Transmutations of Power in Contemporary Global Realities
Project Summary
Through anthropological fieldwork in non-western and western contexts, this collaborative institutional project (by eleven senior researchers at the University of Bergen) takes a comparative approach to the problems of state control and legitimacy under contemporary global conditions. However similar modern states may appear in their governmental structures, the project assumes that "states" and "state processes" can be satisfactorily comprehended only by investigating how they are embedded, historically, culturally, politically, in their respective societal contexts.

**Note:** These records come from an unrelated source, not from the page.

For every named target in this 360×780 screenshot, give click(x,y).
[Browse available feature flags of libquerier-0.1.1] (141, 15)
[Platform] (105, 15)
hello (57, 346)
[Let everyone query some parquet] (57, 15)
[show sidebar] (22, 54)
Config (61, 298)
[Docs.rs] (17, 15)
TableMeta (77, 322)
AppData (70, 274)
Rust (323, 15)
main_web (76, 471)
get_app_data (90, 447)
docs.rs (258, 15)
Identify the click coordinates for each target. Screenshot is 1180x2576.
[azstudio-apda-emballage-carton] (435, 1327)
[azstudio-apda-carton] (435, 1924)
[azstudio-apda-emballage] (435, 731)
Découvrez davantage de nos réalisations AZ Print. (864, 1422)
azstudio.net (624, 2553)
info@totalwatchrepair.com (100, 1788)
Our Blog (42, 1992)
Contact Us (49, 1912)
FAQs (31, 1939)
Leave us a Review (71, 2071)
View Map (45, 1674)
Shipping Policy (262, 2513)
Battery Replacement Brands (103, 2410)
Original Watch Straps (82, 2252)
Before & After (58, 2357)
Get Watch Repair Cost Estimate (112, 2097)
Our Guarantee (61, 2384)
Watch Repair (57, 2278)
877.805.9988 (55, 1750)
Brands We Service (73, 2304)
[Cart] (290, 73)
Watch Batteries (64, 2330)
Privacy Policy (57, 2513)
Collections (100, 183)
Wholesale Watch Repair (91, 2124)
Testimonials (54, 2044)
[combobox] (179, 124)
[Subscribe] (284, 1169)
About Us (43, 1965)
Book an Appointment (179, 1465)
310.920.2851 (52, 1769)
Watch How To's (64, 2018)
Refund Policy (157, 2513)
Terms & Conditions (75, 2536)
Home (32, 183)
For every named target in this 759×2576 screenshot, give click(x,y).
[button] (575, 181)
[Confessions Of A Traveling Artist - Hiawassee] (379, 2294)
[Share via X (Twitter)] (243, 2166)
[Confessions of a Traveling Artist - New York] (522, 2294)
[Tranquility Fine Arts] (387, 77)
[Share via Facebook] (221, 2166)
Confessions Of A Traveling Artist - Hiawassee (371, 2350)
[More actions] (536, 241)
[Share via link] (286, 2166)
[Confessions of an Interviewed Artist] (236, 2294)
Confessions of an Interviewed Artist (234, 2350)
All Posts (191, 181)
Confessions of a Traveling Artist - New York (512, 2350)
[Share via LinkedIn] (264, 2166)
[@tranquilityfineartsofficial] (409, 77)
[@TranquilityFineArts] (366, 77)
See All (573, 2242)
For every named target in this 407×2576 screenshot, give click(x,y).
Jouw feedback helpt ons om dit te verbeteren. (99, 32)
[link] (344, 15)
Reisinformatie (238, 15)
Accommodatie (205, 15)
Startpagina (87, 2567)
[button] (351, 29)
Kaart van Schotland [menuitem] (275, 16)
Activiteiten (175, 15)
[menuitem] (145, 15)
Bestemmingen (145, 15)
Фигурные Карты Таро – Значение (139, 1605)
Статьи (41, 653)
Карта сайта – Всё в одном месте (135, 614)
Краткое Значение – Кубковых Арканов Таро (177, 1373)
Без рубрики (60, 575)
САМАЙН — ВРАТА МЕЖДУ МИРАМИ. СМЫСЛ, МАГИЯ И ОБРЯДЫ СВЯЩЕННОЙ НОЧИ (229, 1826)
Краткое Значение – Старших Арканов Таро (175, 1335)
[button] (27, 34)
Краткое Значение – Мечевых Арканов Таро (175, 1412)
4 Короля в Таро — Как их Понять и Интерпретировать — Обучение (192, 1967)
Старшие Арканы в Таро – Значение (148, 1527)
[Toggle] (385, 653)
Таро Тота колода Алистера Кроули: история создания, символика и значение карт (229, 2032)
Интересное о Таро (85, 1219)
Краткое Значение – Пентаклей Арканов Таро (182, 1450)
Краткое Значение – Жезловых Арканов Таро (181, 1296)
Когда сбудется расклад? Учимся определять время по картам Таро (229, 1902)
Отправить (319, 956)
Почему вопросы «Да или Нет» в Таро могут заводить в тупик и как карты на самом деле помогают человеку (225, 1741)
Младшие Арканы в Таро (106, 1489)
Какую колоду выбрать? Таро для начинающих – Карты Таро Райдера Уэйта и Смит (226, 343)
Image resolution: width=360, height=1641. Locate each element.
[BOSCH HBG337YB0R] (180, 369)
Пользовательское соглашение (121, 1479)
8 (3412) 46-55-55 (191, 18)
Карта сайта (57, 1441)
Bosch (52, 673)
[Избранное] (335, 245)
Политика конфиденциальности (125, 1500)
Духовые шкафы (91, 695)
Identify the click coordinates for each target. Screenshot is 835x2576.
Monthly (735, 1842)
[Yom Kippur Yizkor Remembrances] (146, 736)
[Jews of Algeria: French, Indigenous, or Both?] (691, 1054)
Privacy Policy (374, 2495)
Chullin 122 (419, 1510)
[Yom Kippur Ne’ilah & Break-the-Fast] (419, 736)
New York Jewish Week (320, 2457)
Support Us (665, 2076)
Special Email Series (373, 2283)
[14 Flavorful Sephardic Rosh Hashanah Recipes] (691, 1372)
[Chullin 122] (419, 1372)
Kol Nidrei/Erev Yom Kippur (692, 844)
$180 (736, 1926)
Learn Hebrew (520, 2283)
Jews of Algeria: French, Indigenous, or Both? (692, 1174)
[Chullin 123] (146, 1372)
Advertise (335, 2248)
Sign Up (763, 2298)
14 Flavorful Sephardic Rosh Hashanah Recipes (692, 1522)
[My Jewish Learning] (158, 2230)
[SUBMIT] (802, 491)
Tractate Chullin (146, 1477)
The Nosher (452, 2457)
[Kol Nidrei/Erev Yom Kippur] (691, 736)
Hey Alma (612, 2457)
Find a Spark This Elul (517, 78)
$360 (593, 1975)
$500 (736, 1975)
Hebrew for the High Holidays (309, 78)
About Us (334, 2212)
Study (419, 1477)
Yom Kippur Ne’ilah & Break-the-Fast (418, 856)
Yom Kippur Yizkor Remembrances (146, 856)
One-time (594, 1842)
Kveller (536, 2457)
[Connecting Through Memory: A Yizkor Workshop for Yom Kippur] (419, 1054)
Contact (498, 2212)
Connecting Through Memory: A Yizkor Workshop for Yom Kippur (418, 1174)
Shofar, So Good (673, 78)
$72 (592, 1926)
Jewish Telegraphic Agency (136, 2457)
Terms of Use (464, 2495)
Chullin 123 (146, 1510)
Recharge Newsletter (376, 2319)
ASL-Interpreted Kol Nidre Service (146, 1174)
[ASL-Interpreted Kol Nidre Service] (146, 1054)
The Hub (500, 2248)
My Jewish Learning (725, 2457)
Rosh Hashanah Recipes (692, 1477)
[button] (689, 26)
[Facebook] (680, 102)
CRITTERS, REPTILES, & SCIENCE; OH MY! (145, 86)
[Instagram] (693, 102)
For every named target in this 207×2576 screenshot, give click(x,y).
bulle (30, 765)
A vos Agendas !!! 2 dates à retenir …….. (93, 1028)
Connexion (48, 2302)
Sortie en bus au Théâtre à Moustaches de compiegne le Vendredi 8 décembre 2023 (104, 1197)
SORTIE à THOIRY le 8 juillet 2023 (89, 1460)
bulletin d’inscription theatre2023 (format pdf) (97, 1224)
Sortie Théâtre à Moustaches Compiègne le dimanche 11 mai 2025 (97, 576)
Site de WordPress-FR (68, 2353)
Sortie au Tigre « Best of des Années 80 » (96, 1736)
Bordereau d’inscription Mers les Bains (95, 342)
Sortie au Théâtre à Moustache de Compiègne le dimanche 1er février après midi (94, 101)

Instituted state orders and structures are currently challenged. Relinquishing its once supreme regulatory hold over economy and citizenry, the modern state sees its dominant form being questioned. Former state monopolies over power appear weakened, and the territorially bounded hierarchical state order, epitomized in "the nation state", is being crosscut and subverted by lateral networks. In order to comprehend comparatively the highly variable processes that determine the state's societal controls, legitimacy and, ultimately, fate, the project critically examines localized (religious or secular, traditional or emergent) modes of response to state forms and how these may arcticulate with more recent imperial globalizing processes. The project's constituent cases are from Canada, USA, Norway, Italy, Slovenia, Sudan, Botswana, Kuwait, Lebanon, Afghanistan, India, Sri Lanka, Indonesia, Solomon Islands, and Australia. Several more cases will be added as doctoral students and other collaborating scholars are attached to the project.